## Document
As you said it was happening over decades. But in many ways the core problem was not a change or even a stagnation of the writing. It was that the very technology, science, and in many cases the questions being asked had in fact caught up to the shows. It had drifted from its traditional distant future sci-fi asking phillosophical questions in the abstract to really a more near future setting asking questions about things that are largely already here. Just think how much has changed in those 50 years. How much modern life now resembles those distant future abstracts. It dulls the impact of the stories.

Think of it this way. Jules Vernes stories are fantastic. A great fun read at any time. They hold up well as they are. But you could not write a new one today. It just wouldn't work. The context has changed. The world has changed. Instead of writing speculative phillosophical sci-if you would end up with quaint retro steampunk action adventure.

That's what is happening with Star Trek. It's able to blunt this a bit when it focuses on the characters. But that just swings it more into the action/drama column. And in many ways by sticking to past Trek tropes they have boxed themselves in going forward. I suspect that this is partly why they set Enterprise as a prequel. Because they were quite literally running out of future to go to. Reality was arriving faster than they could create the imaginary future.
 
It doesn't truly hit you until the end, but Breaking the Ice's main plot seems to have been thought up solely for making the title seem witty with the Vulcan marriage subplot.

That's a new low :lol: But it was still kinda fun I guess, especially with the subplot and its ending (that of course being T'Pol having an affair with a slice of pie, duhhh). There was one scene of Archer replying to a class of fourth-graders back on Earth that me groan at how "filler-ey" it was. It also seemed blatantly stolen from an unused VOY script with the stereotypical Irish children names and the "we miss Earth" speech at the end of it.

BTW, Vulcans are assholes. Also BTW, I hate Mayweather and his complete lack of charisma or personality. Though I'm liking Doctor Phlox more and more as the episodes go on (even if he is a diet Neelix), so I guess that cancels out the complete negative that is Travis.

Phlox is definitely one of my favorite characters. He's so amused by humans...

## Dataset excerpt
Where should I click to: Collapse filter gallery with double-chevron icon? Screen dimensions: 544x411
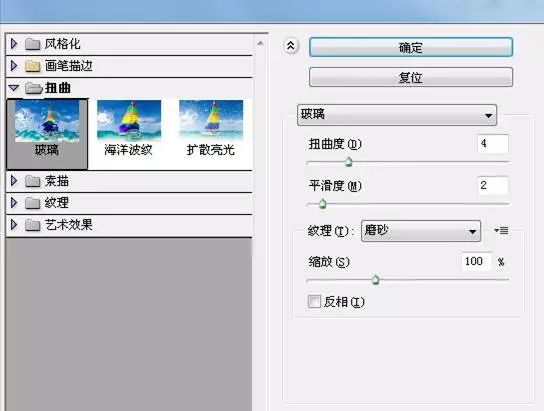click(x=291, y=45)
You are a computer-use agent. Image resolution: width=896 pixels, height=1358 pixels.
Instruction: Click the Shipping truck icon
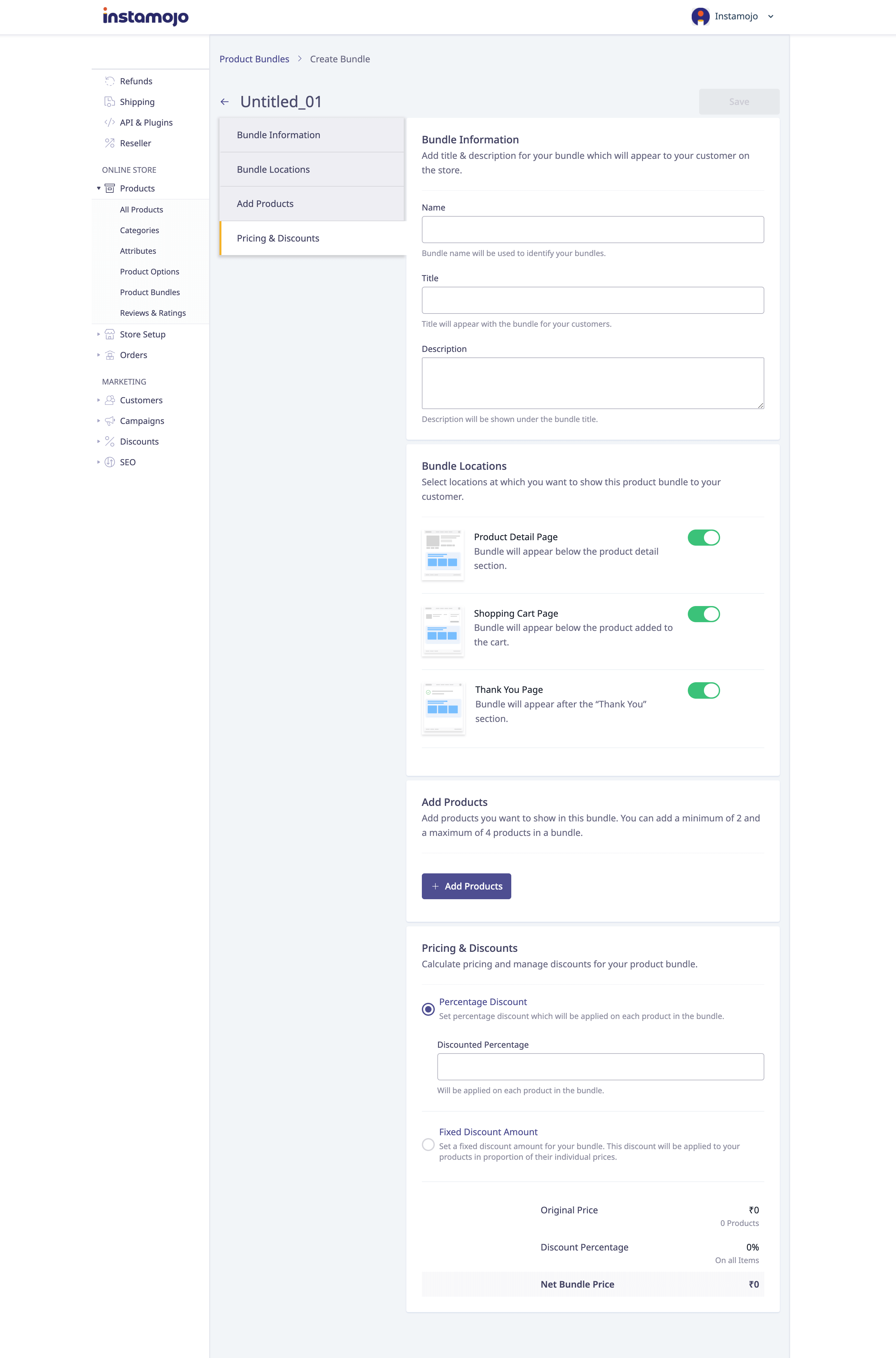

## Given exercise A
In the Star Trek discussion, why does the writer suspect Enterprise was set as a prequel?
## Given exercise B
Write out everything in the Star Trek discussion from "It doesn't truly" down to "Vulcan marriage subplot.", copying it word for word.
The listing comes from a separate source unrelated to the Star Trek discussion.

## Full answer A
Because they were quite literally running out of future to go to.

## Full answer B
It doesn't truly hit you until the end, but Breaking the Ice's main plot seems to have been thought up solely for making the title seem witty with the Vulcan marriage subplot.